KCET · Maths · Straight Lines
The area of the triangle with vertices \((3, 8), (-4, 2)\) and \((5, 1)\) is \(\dfrac{P}{4}\), then the value of \(P\) is
- A \(\dfrac{61}{2}\)
- B \(\dfrac{2}{61}\)
- C \(122\)
- D \(\dfrac{1}{122}\)
Answer & Solution
Correct Answer
(C) \(122\)
Step-by-step Solution
Detailed explanation
The area of a triangle with vertices \((x_1, y_1)\), \((x_2, y_2)\), and \((x_3, y_3)\) is given by \(\dfrac{1}{2} |x_1(y_2 - y_3) + x_2(y_3 - y_1) + x_3(y_1 - y_2)|\).
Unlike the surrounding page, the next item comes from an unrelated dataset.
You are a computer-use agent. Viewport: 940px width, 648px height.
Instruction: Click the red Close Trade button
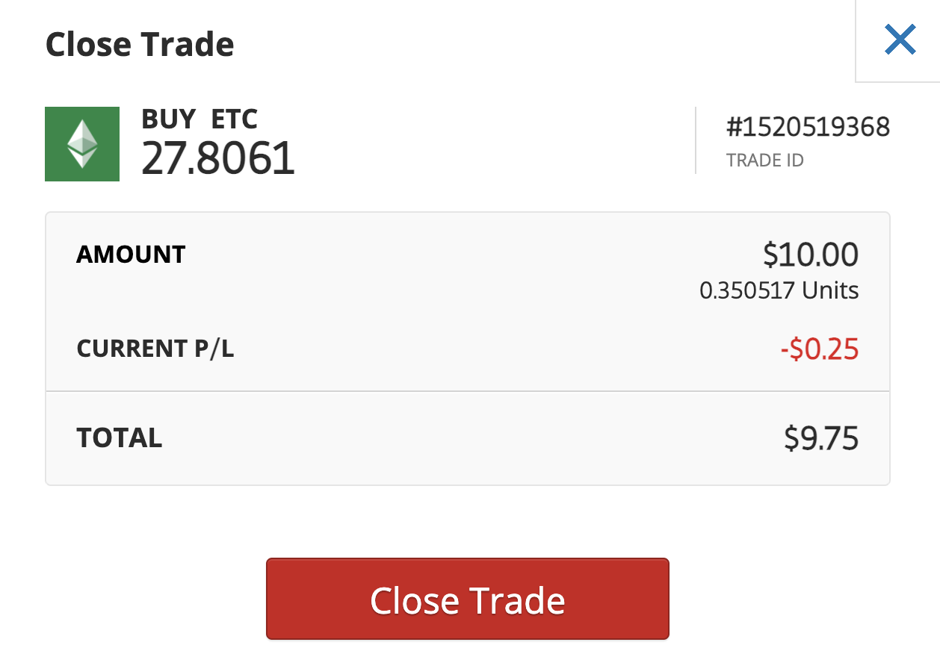[x=468, y=599]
Substituting the given vertices \((3, 8)\), \((-4, 2)\), and \((5, 1)\):
Area \(= \dfrac{1}{2} |3(2 - 1) - 4(1 - 8) + 5(8 - 2)|\)
Area \(= \dfrac{1}{2} |3(1) - 4(-7) + 5(6)|\)
Area \(= \dfrac{1}{2} |3 + 28 + 30| = \dfrac{61}{2}\)
Given that the area is \(\dfrac{P}{4}\):
\(\dfrac{P}{4} = \dfrac{61}{2}\)
\(P = 122\)
Answer: \(122\)
Substituting the given vertices \((3, 8)\), \((-4, 2)\), and \((5, 1)\):
Area \(= \dfrac{1}{2} |3(2 - 1) - 4(1 - 8) + 5(8 - 2)|\)
Area \(= \dfrac{1}{2} |3(1) - 4(-7) + 5(6)|\)
Area \(= \dfrac{1}{2} |3 + 28 + 30| = \dfrac{61}{2}\)
Given that the area is \(\dfrac{P}{4}\):
\(\dfrac{P}{4} = \dfrac{61}{2}\)
\(P = 122\)
Answer: \(122\)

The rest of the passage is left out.